Warning: Minor spoilers
I’m done with the re-read, and had a few final thoughts on this very big book.
Where does Stephen King stand (ahem) on the big questions? The existence of God? Fate vs. free will?
We can’t say for certain from reading The Stand in isolation. It is an error to think that an author’s depiction of anything in a work of fiction must be what he/she believes. It is also an error to think that a work conceived in 1978, and updated for an uncut 1988 re-release, is a still-living author’s last word. I have not read much of recent King; I have not read what most consider his magnum opus, The Dark Tower, for example. Any of these works surely may reveal a very different take on these sizable questions.
But, is interesting how much of a moral universe we get in The Stand … and how closely it aligns with that of J.R.R. Tolkien.
We may be able to attribute this to a simple cause. Stephen King was heavily influenced by The Lord of the Rings at the time he wrote The Stand. So much that not just its trappings—dark lords and epic quests and character echoes—but Tolkien’s themes and worldview permeate its pages.
These might be King’s too, or King circa1978.
A few examples.
Stephen King is not a fan of the state. By the end of the book people are leaving even the seemingly idyllic Free State of Boulder because too many cooks leads to conflict, and corruption. As Glen Bateman (perhaps the closest we get to a stand-in for King) says: “Show me a man or a woman alone and I’ll show you a saint. Give me two and they’ll fall in love. Give me three and they’ll invent the charming thing we call ‘society’. Give me four and they’ll build a pyramid. Give me five and they’ll make one an outcast. Give me six and they’ll reinvent prejudice. Give me seven and in seven years they’ll reinvent warfare. Man may have been made in the image of God, but human society was made in the image of His opposite number, and is always trying to get back home.” This is a Howardian theme, too. And Moorcockian… the quest for Tanelorn continues.
King believes in good and evil. There are evil forces at work in the world in tangible, Manichean form, but also in the hearts of the characters. There is objective right and wrong, and there is temptation that makes the struggle difficult and complex.
King believes in free will of some sort. Harold Lauder had chances to turn back. Reading Fran’s diary was a choice, as was his choice to take in Nadine and commit the ultimate act of sabotage. Each time his choices escalated until he hit a point of no return. But, King offers complexity. Making a choice is easier for some. Harold was bullied as a child. He did not have his sister’s social savvy or good looks. His choices were therefore going to be harder, and influenced. Biological determinism and environmental factors play a part, fate plays a part… but ultimately we have a choice (I think this is where The Stand gets its name).
King shows us that evil is a destroyer, not a creator. Randall Flagg is a demonic-like force, the equivalent of Sauron, or if not quite that powerful, some combination of Balrog and Ringwraith. But while the forces of good set about rebuilding, Flagg puts his followers to work reactivating the machinery of war. His true power is in fear and manipulation and preying on people’s weakness, destroying them from within.

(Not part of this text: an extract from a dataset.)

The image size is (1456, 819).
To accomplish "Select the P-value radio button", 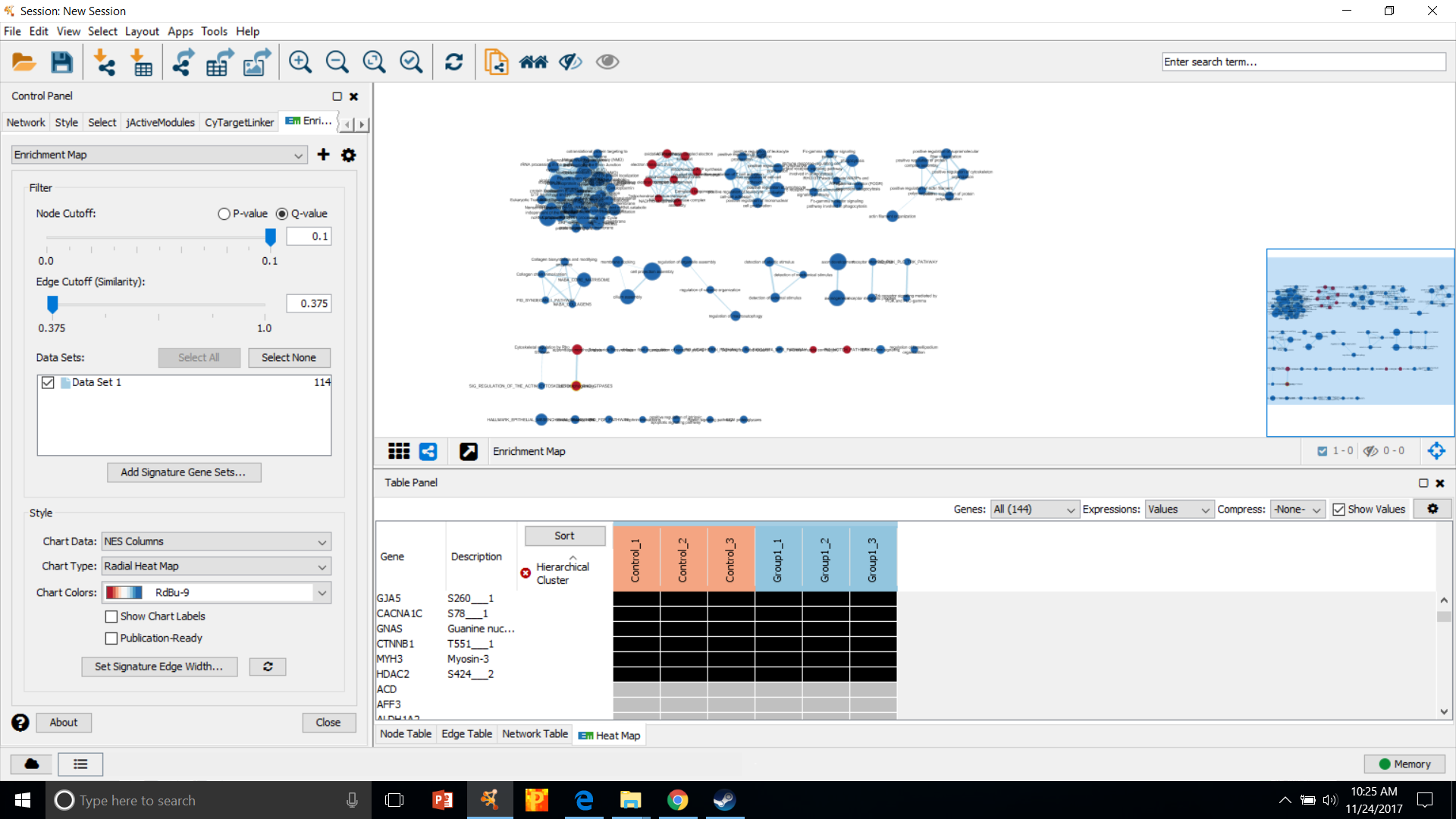I will [x=224, y=213].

Returning to the mistake of equating fictional story with authorial belief, if you read all of this in a vacuum you might conclude that King = conservative Catholic. We know this not to be true. But I think party affiliation is a very crude and incomplete tool for understanding a human being. We share more in common than we think.
Likewise I think The Stand has something for everyone.
If you had a bad experience with King reading the inevitable clunker somewhere in his vast corpus, I will wholeheartedly recommend it. It is perhaps his magnum opus (even considering The Dark Tower and IT). It offers a grand adventure. And even though it is clearly Tolkien inspired, it is a model of how an author can wear his/her Tolkien influence on their sleeve while still creating something new. Set in the modern era, after the fallout of plague virus, a myth for America instead of England, The Stand qualifies. It is no Lord of the Rings, but so what? No other work is either.